** Supplied data follows **
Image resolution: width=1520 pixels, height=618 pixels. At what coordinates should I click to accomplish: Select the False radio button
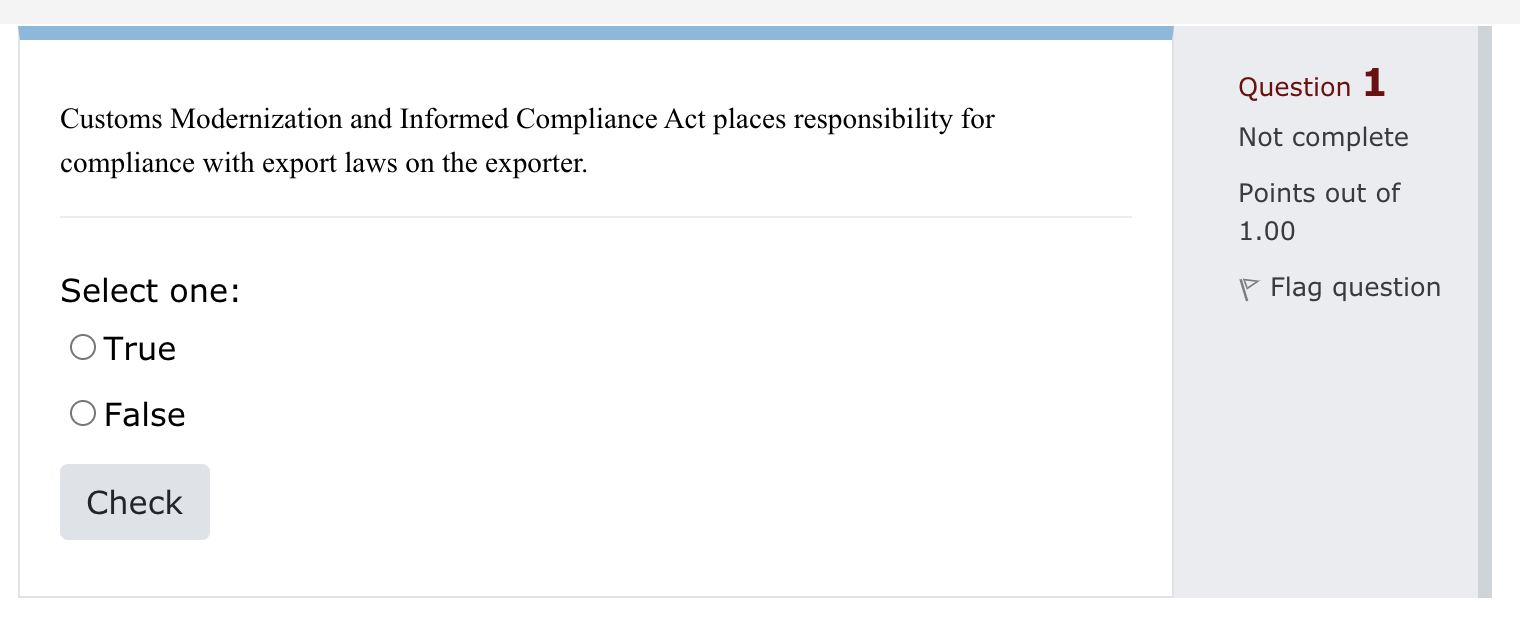point(83,411)
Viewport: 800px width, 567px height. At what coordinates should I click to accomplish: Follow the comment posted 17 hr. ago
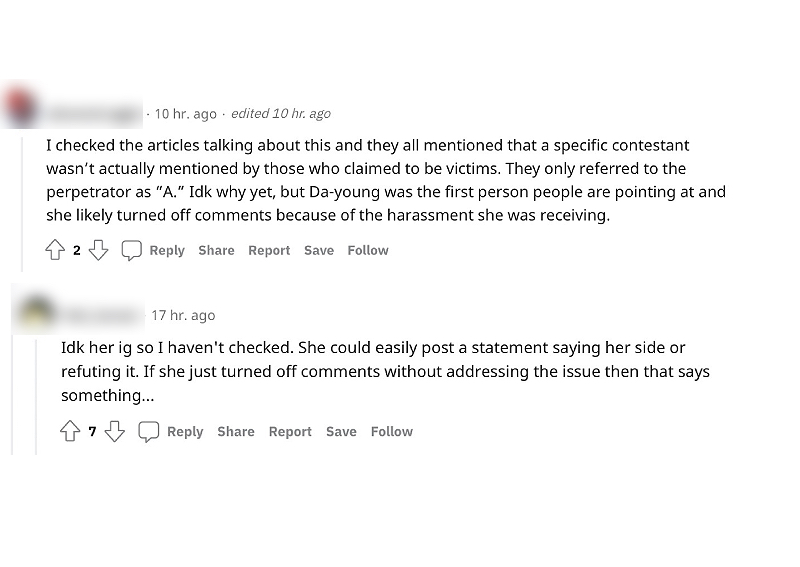[391, 431]
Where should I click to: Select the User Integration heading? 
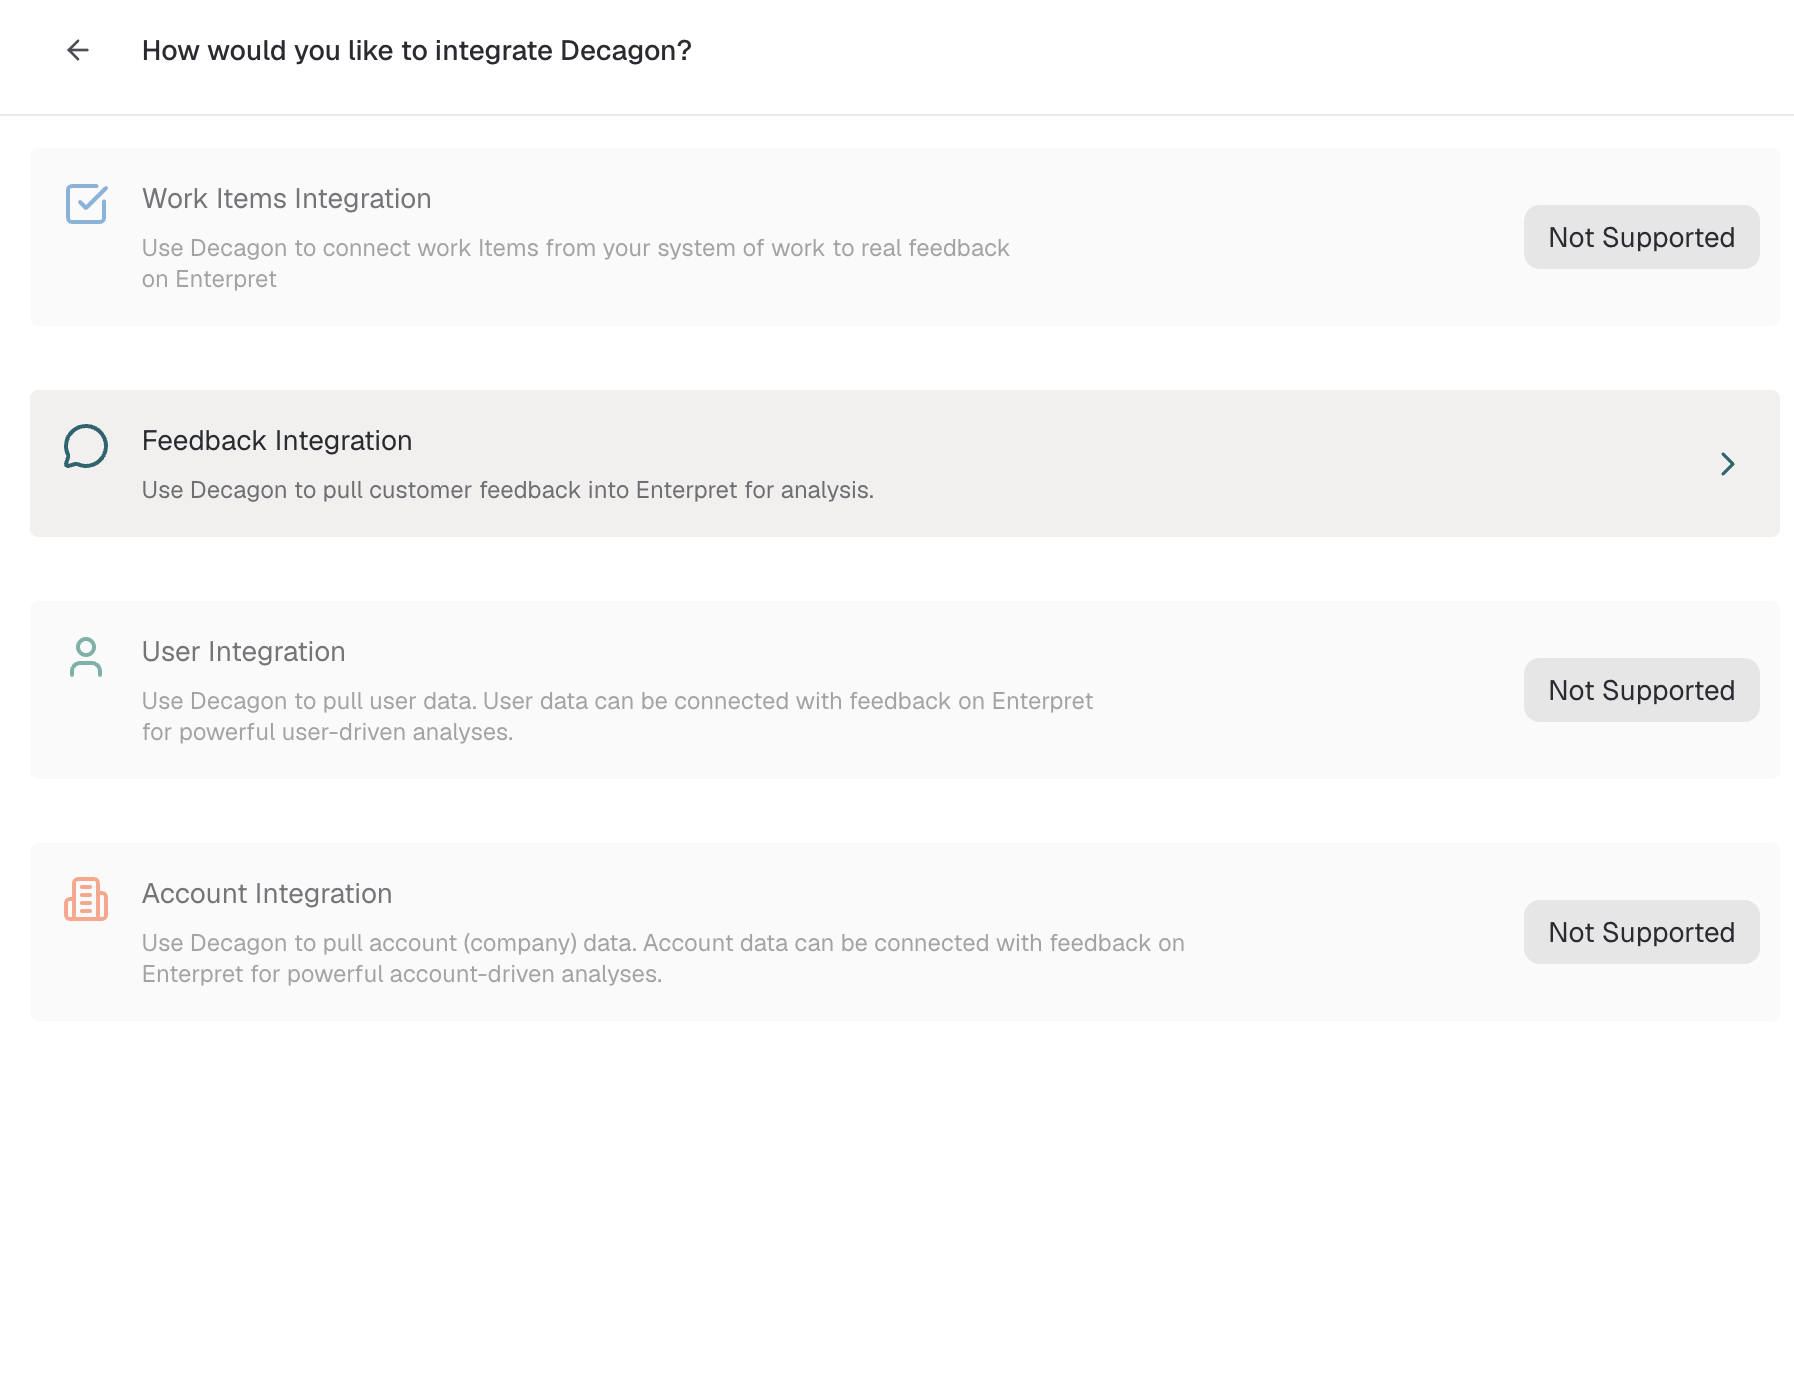(x=244, y=652)
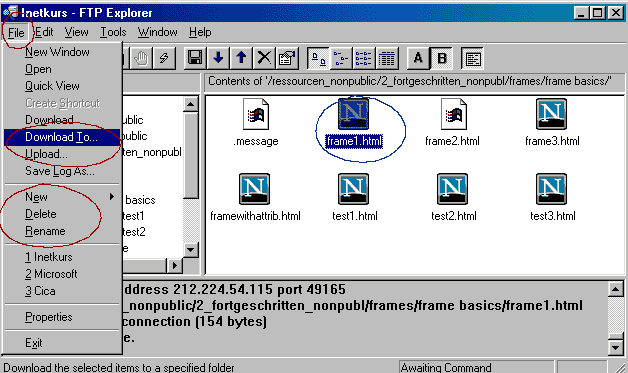Toggle binary transfer mode B button
This screenshot has width=628, height=373.
(442, 58)

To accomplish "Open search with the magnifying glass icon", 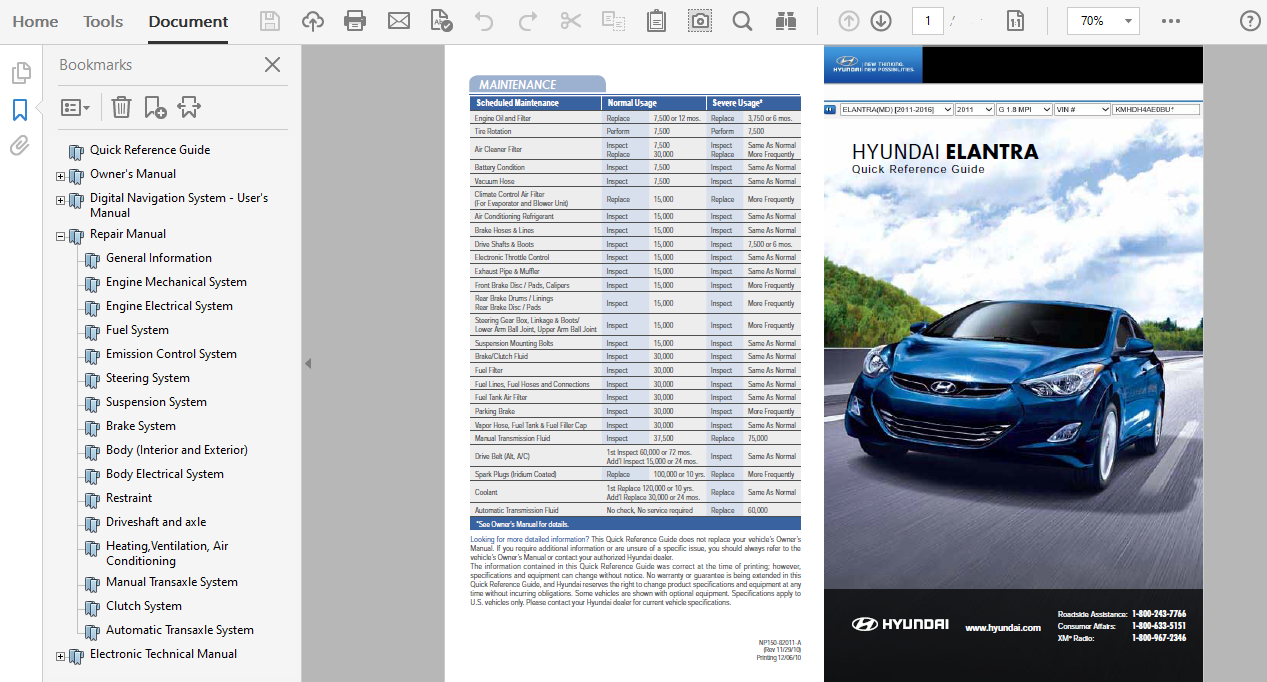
** End of Supplied data **
Please print each record above again exactly, but omit any pictures.

[Solution to this problem]:
Image resolution: width=1520 pixels, height=618 pixels. At what coordinates should I click to accomplish: Select the False radio button
point(83,411)
Viewport: 800px width, 567px height. At what coordinates should I click to accomplish: Follow the comment posted 17 hr. ago
[391, 431]
Where should I click to: Select the User Integration heading? 
(x=244, y=652)
Toggle binary transfer mode B button
This screenshot has width=628, height=373.
(442, 58)

To accomplish "Open search with the magnifying glass icon", 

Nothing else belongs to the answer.